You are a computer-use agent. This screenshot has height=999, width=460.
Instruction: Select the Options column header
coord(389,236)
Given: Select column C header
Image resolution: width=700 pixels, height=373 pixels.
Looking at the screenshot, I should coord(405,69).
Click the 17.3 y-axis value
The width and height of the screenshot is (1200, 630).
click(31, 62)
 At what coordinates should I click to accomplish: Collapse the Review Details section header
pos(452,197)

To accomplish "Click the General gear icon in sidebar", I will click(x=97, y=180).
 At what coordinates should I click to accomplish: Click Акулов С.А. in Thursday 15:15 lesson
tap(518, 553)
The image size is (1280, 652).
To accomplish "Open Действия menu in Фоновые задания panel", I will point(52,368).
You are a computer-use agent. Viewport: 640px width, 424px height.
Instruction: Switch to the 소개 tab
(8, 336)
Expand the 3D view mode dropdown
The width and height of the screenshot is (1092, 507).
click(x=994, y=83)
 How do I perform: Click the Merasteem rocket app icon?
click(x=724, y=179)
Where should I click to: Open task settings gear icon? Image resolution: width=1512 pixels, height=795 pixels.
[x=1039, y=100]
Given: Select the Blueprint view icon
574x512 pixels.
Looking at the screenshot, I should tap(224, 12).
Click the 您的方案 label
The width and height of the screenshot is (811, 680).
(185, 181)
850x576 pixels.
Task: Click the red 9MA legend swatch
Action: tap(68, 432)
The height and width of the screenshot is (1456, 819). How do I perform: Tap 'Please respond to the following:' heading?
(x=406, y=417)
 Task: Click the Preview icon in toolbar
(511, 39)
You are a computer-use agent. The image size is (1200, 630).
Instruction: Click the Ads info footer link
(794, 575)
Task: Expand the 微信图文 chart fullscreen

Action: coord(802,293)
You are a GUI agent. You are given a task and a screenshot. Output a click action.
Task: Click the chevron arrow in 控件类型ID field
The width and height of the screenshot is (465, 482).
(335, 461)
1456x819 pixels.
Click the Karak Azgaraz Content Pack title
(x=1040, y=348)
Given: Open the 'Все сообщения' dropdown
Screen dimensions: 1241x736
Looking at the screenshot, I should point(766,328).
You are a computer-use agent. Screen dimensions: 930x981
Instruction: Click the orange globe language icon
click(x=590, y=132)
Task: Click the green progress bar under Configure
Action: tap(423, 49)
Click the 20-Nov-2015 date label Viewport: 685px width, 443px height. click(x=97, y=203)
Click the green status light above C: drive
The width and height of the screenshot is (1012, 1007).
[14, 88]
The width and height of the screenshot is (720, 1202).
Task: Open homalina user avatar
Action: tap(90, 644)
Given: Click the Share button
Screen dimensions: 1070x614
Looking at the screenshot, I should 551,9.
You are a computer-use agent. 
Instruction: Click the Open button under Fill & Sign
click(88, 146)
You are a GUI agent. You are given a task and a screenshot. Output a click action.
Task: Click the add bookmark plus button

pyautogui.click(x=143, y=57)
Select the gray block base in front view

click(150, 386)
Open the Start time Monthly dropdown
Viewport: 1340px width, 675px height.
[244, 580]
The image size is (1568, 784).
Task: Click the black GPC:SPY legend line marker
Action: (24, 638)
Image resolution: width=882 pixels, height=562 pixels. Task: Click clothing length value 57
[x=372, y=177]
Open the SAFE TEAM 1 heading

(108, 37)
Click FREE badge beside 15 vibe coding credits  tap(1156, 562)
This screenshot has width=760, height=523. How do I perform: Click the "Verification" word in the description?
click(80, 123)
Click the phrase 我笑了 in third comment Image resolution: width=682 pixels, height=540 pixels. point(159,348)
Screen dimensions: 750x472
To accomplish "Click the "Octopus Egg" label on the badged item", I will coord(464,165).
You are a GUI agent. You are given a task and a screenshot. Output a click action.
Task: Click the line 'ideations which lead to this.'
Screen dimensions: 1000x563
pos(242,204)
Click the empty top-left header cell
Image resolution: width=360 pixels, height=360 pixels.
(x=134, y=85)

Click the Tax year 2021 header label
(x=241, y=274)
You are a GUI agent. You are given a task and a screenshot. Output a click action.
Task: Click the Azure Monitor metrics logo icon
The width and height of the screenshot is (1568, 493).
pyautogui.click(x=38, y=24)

**INSTRUCTIONS TO FOLLOW**
Return the data from the top line through the bottom line exactly.

**RESPONSE TO THE TASK**
You are a computer-use agent. This screenshot has height=999, width=460.
Instruction: Select the Options column header
coord(389,236)
Given: Select column C header
Image resolution: width=700 pixels, height=373 pixels.
Looking at the screenshot, I should coord(405,69).
Click the 17.3 y-axis value
The width and height of the screenshot is (1200, 630).
click(31, 62)
 At what coordinates should I click to accomplish: Collapse the Review Details section header
pos(452,197)

To accomplish "Click the General gear icon in sidebar", I will click(x=97, y=180).
 At what coordinates should I click to accomplish: Click Акулов С.А. in Thursday 15:15 lesson
tap(518, 553)
The image size is (1280, 652).
To accomplish "Open Действия menu in Фоновые задания panel", I will point(52,368).
You are a computer-use agent. Viewport: 640px width, 424px height.
Instruction: Switch to the 소개 tab
(8, 336)
Expand the 3D view mode dropdown
The width and height of the screenshot is (1092, 507).
click(x=994, y=83)
 How do I perform: Click the Merasteem rocket app icon?
click(x=724, y=179)
Where should I click to: Open task settings gear icon? Image resolution: width=1512 pixels, height=795 pixels.
[x=1039, y=100]
Given: Select the Blueprint view icon
574x512 pixels.
Looking at the screenshot, I should tap(224, 12).
Click the 您的方案 label
The width and height of the screenshot is (811, 680).
(185, 181)
850x576 pixels.
Task: Click the red 9MA legend swatch
Action: tap(68, 432)
The height and width of the screenshot is (1456, 819). How do I perform: Tap 'Please respond to the following:' heading?
(x=406, y=417)
 Task: Click the Preview icon in toolbar
(511, 39)
You are a computer-use agent. The image size is (1200, 630).
Instruction: Click the Ads info footer link
(794, 575)
Task: Expand the 微信图文 chart fullscreen

Action: coord(802,293)
You are a GUI agent. You are given a task and a screenshot. Output a click action.
Task: Click the chevron arrow in 控件类型ID field
The width and height of the screenshot is (465, 482).
(335, 461)
1456x819 pixels.
Click the Karak Azgaraz Content Pack title
(x=1040, y=348)
Given: Open the 'Все сообщения' dropdown
Screen dimensions: 1241x736
Looking at the screenshot, I should point(766,328).
You are a computer-use agent. Screen dimensions: 930x981
Instruction: Click the orange globe language icon
click(x=590, y=132)
Task: Click the green progress bar under Configure
Action: tap(423, 49)
Click the 20-Nov-2015 date label Viewport: 685px width, 443px height. click(x=97, y=203)
Click the green status light above C: drive
The width and height of the screenshot is (1012, 1007).
[14, 88]
The width and height of the screenshot is (720, 1202).
Task: Open homalina user avatar
Action: tap(90, 644)
Given: Click the Share button
Screen dimensions: 1070x614
Looking at the screenshot, I should 551,9.
You are a computer-use agent. 
Instruction: Click the Open button under Fill & Sign
click(88, 146)
You are a GUI agent. You are given a task and a screenshot. Output a click action.
Task: Click the add bookmark plus button

pyautogui.click(x=143, y=57)
Select the gray block base in front view

click(150, 386)
Open the Start time Monthly dropdown
Viewport: 1340px width, 675px height.
[244, 580]
The image size is (1568, 784).
Task: Click the black GPC:SPY legend line marker
Action: (24, 638)
Image resolution: width=882 pixels, height=562 pixels. Task: Click clothing length value 57
[x=372, y=177]
Open the SAFE TEAM 1 heading

(108, 37)
Click FREE badge beside 15 vibe coding credits  tap(1156, 562)
This screenshot has width=760, height=523. How do I perform: Click the "Verification" word in the description?
click(80, 123)
Click the phrase 我笑了 in third comment Image resolution: width=682 pixels, height=540 pixels. point(159,348)
Screen dimensions: 750x472
To accomplish "Click the "Octopus Egg" label on the badged item", I will coord(464,165).
You are a GUI agent. You are given a task and a screenshot. Output a click action.
Task: Click the line 'ideations which lead to this.'
Screen dimensions: 1000x563
pos(242,204)
Click the empty top-left header cell
Image resolution: width=360 pixels, height=360 pixels.
(x=134, y=85)

Click the Tax year 2021 header label
(x=241, y=274)
You are a GUI agent. You are given a task and a screenshot. Output a click action.
Task: Click the Azure Monitor metrics logo icon
The width and height of the screenshot is (1568, 493).
pyautogui.click(x=38, y=24)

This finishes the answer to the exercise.